TOBB Trade Registry Gazette OCR REST API

A REST API that searches companies on the TOBB Trade Registry Gazette, downloads the relevant gazette PDFs, processes them with a three-tier OCR pipeline, and returns structured JSON.

Features

Trade Name Search: Search the TOBB Trade Registry Gazette by trade name, enriched with gazette PDF URLs
PDF OCR: Three-tier OCR pipeline (pdfplumber text layer → column-aware pytesseract → OCRmyPDF fallback)
Column Detection: Automatic multi-column layout detection and per-column OCR with OpenCV preprocessing
CAPTCHA Solving: Local Tesseract OCR captcha solving (no third-party services)
Automatic Session Management: PHP session tracking, 30min TTL, automatic re-authentication
Resilient Auth: Login retries with cookie cleanup between attempts; session-level re-auth on failure
Turkish Character Normalization: Unicode NFC normalization for external systems (n8n, etc.) and automatic I→İ fallback via unicode_tr
Search Retry: Search retries with delay; if not found, retried with Turkish uppercase conversion (ASCII I→İ)
PDF Re-auth: If a PDF fetch returns HTML instead of PDF (expired session), the system re-authenticates and retries
Partial Failure Tolerance: A single PDF failure does not stop the entire batch
Easy Docker Deployment: Up and running with a single command

Requirements

Python 3.11+
Tesseract OCR (tesseract-ocr, tesseract-ocr-tur)
OCRmyPDF, Ghostscript, Unpaper
TOBB Trade Registry Gazette membership credentials (email + password)

Installation

From GitHub Container Registry (Quickest)

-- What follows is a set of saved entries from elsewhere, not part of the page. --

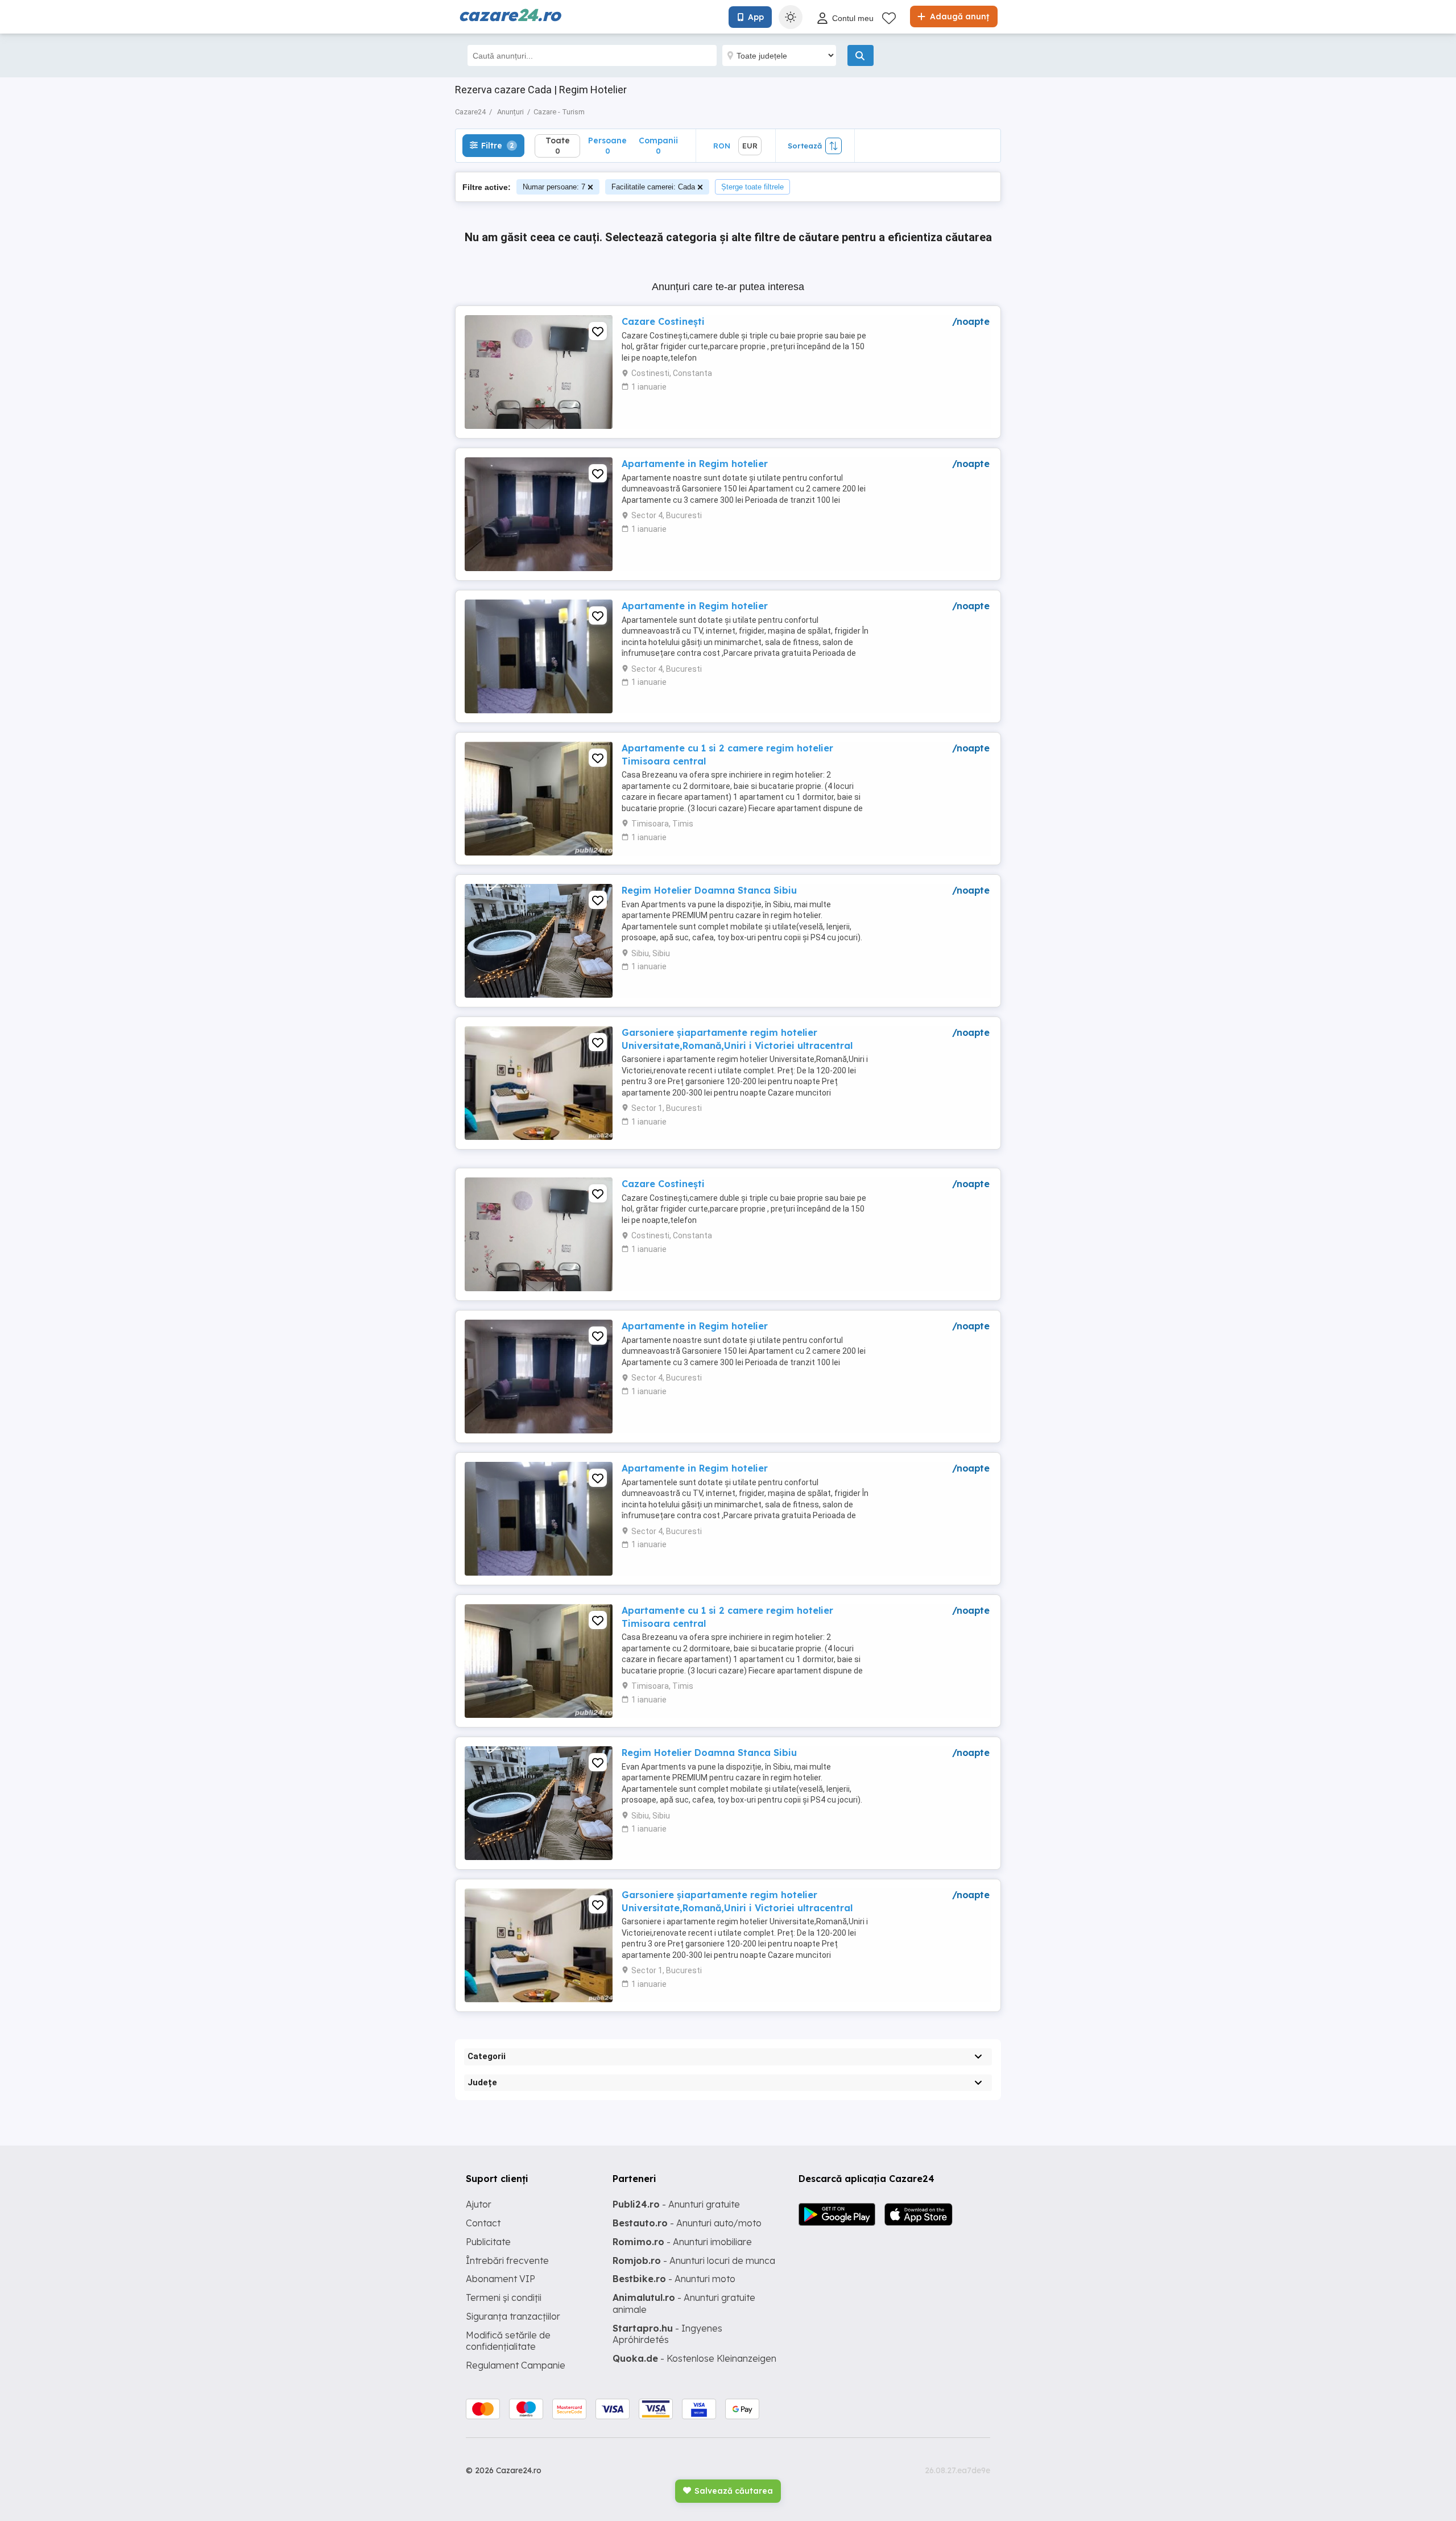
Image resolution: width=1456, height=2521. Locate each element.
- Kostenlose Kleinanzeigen (694, 2358)
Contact (483, 2223)
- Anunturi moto (674, 2278)
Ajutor (478, 2204)
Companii (658, 145)
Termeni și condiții (503, 2297)
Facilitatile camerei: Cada (653, 187)
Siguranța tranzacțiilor (513, 2316)
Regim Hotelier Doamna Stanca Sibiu (709, 890)
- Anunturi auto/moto (687, 2223)
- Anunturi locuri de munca (694, 2260)
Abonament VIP (500, 2278)
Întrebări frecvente (507, 2260)
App (756, 17)
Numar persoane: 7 (554, 187)
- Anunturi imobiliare (682, 2241)
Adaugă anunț (958, 16)
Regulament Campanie (515, 2365)
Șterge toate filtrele (752, 187)
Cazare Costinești (663, 321)
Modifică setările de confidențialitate (508, 2341)
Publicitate (488, 2241)
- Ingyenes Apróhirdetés (667, 2334)
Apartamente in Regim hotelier (695, 463)
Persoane (607, 145)
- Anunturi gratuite (676, 2204)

# 1. Create .env with your TOBB credentials
cat <<EOF > .env
TOBB_LOGIN_EMAIL=your@email.com
TOBB_LOGIN_PASSWORD=yourpassword
EOF

# 2. Pull and run
docker pull ghcr.io/umyigittr/tobb-ocr-rest-api:latest
docker run -p 8000:8000 --env-file .env ghcr.io/umyigittr/tobb-ocr-rest-api:latest

Build Locally with Docker

# 1. Create the .env file and set your TOBB login credentials
cp .env.example .env
# Update TOBB_LOGIN_EMAIL and TOBB_LOGIN_PASSWORD in .env

# 2. Build and run the Docker image
docker build -t tobb-ocr-api -f docker/Dockerfile .
docker run -p 8000:8000 tobb-ocr-api

Switching Users: To use a different TOBB account, update TOBB_LOGIN_EMAIL and TOBB_LOGIN_PASSWORD in the .env file and re-run docker build.

Manual Installation

# System dependencies (Ubuntu/Debian)
sudo apt install tesseract-ocr tesseract-ocr-tur ocrmypdf ghostscript unpaper

# Python environment
python3 -m venv .venv
source .venv/bin/activate
pip install -e ".[dev]"

# Create the .env file
cp .env.example .env
# Set your TOBB login credentials in .env

# Run
uvicorn app.main:app --host 0.0.0.0 --port 8000

Configuration

All settings are managed via the .env file:

Variable	Default	Description
`TOBB_BASE_URL`	`https://www.ticaretsicil.gov.tr`	Site URL
`TOBB_LOGIN_EMAIL`	(required)	Login email
`TOBB_LOGIN_PASSWORD`	(required)	Login password
`REQUEST_TIMEOUT`	`30`	HTTP timeout (seconds)
`MAX_RETRIES`	`3`	Max HTTP retries
`BACKOFF_FACTOR`	`0.5`	Exponential backoff factor
`VERIFY_SSL`	`false`	SSL verification
`RATE_LIMIT_DELAY`	`1.0`	Delay between requests (seconds)
`OCR_LANG`	`tur`	Tesseract language
`OCR_DPI`	`300`	Image render resolution for OCR
`OCR_COLUMN_DETECTION`	`true`	Enable multi-column layout detection
`OCR_MIN_COLUMN_GAP_PX`	`4`	Minimum pixel gap to detect column boundary
`OCR_BINARIZE_BLOCK_SIZE`	`31`	Adaptive threshold block size
`OCR_DENOISE_STRENGTH`	`10`	OpenCV denoising strength
`MAX_PDF_MB`	`20`	Max PDF size (MB)
`CAPTCHA_MAX_ATTEMPTS`	`5`	Max captcha attempts
`LOG_LEVEL`	`INFO`	Log level
`DEBUG`	`false`	Debug mode
`PDF_DOWNLOAD_DIR`	`/tmp/tobb_pdfs`	Temporary PDF directory

API Usage

Health Check

curl http://localhost:8000/api/v1/health

{"status": "ok", "service": "tobb-ocr-rest-api"}

Trade Name Search

curl -X POST http://localhost:8000/api/v1/search \
  -H "Content-Type: application/json" \
  -d '{"trade_name": "ALTINKAYA ELEKTRONİK"}'

{
  "query": "ALTINKAYA ELEKTRONİK",
  "total_results": 1,
  "total_records": 5,
  "results": [
    {
      "title": "ALTINKAYA ELEKTRONİK CİHAZ KUTULARI SANAYİ TİCARET ANONİM ŞİRKETİ",
      "registry_no": "123456",
      "tsm": "ANKARA",
      "pdf_urls": [
        "https://www.ticaretsicil.gov.tr/view/hizlierisim/pdf_goster.php?Guid=abc-123",
        "https://www.ticaretsicil.gov.tr/view/hizlierisim/pdf_goster.php?Guid=def-456"
      ]
    }
  ]
}

PDF Text Extraction (OCR)

Provide a pdf_url from the search results and the system handles the rest (login → PDF download → OCR → raw text).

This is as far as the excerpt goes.